The Science of Pain: History, Neurology and Dysfunction

Throughout the ages, understanding and addressing pain has been a matter of serious concern. Historical documents reveal that the great Greek physician Hippocrates incorporated hands-on-treatments for pain some 2,300 years ago. And equally intriguing are hieroglyphics discovered in the tombs of great Egyptian kings portraying ancient bodyworkers treating the pained backs of elderly leaders.

Modern-day medical approaches to pain control didn’t begin to challenge hands-on and naturopathic modalities until the middle of the 19th century when morphine was discovered, which quickly became available to surgeons. It was first used as an anesthetic in 1846 and was in great demand during the American Civil War (1861-1865). Later that century, an American dentist, Horace Wells, discovered the pain-relieving properties of chloroform, either and nitrous oxide. Only after 1880 were local anesthetics integrated into the medical community’s pain arsenal. Although a variety of manual therapy procedures for musculoskeletal complaints were publicly popular during this era, the medical establishment of the time became both fascinated and fixated with the new medicinal forms of pain management.

Regrettably, modern medicine’s drug-therapy revolution hasn’t provided the panacea for pain from recurring myoskeletal (muscle, ligament, fascia and osseous) pain, and medicinal treatment usually offers only temporary palliative relief.
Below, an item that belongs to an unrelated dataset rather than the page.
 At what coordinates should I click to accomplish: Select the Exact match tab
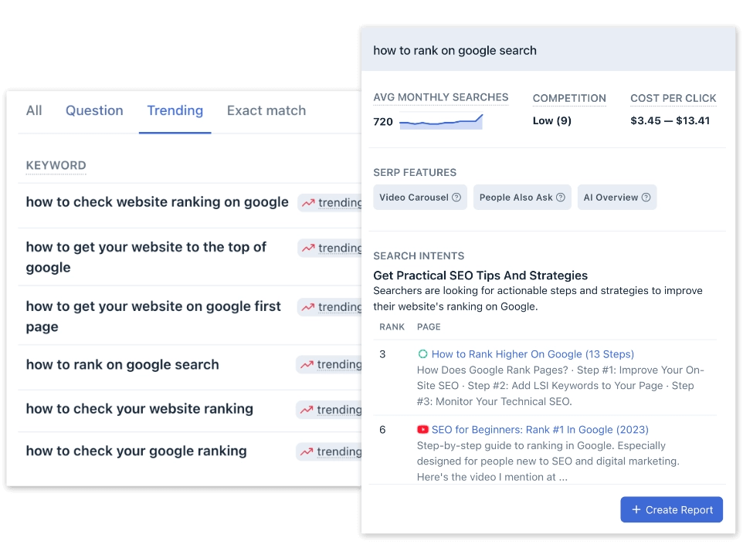point(266,110)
Researches have shown that compression of a nerve does not necessarily produce pain.1 Similarly, a spinal disk herniation may not cause pain, and bones themselves are not major pain generators. So where does the pain come from? This article offers an inquisitive journey through the subtleties of pain management in an attempt to deliver a streamlined therapeutic approach for bringing clients/patients into a state of optimal functioning. Let’s begin by defining pain and its relationship to somatic therapy.

Definition

Pain may be described as an unpleasant sensory and emotional experience associated with actual or potential tissue damage. Foremost, pain is always subjective. Each of us learns the application of the word through experiences related to injury in early life. Biologists recognize stimuli that cause pain are liable to cause tissue damage. However, many clients report pain in the absence of actual tissue damage. When performing an initial intake evaluation, there is often no way to distinguish whether the client’s perceived pain is due to actual tissue damage. Therefore, if the client labels her experience as pain and reports it in a way consistent with pain caused by tissue damage, it should be accepted as pain. This definition avoids trying pain to the stimulus.
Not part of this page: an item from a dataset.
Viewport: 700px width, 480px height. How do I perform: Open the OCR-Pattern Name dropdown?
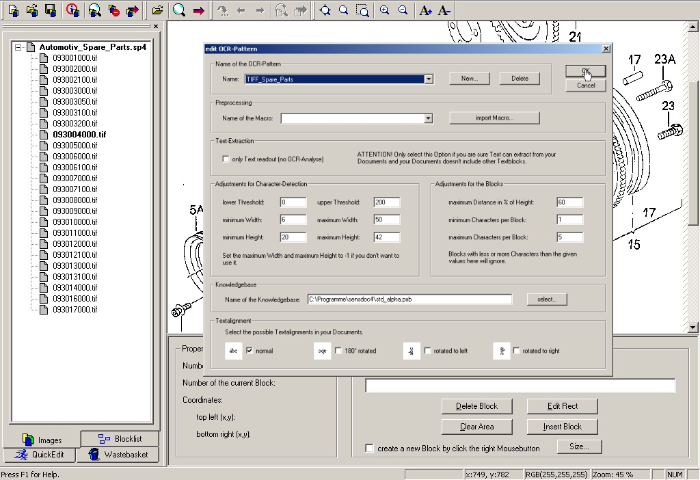[x=429, y=79]
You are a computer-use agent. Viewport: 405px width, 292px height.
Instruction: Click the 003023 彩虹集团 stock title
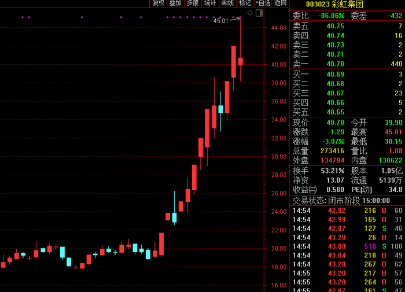coord(334,4)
Pain is always an unpleasant feeling and is conveyed to the brain by sensory neurons. Pain is more than just a sensation or the physical awareness of pain; it also includes perception–the subjective interpretation of the discomfort. Perception gives information of the pain’s location, intensity, and something about its nature. The various conscious and unconscious responses to both sensation and perception, including the emotional response, add a deeper definition to the overall concept of pain (see Figure 1).

Pain is always an unpleasant feeling and is conveyed to the brain by sensory neurons.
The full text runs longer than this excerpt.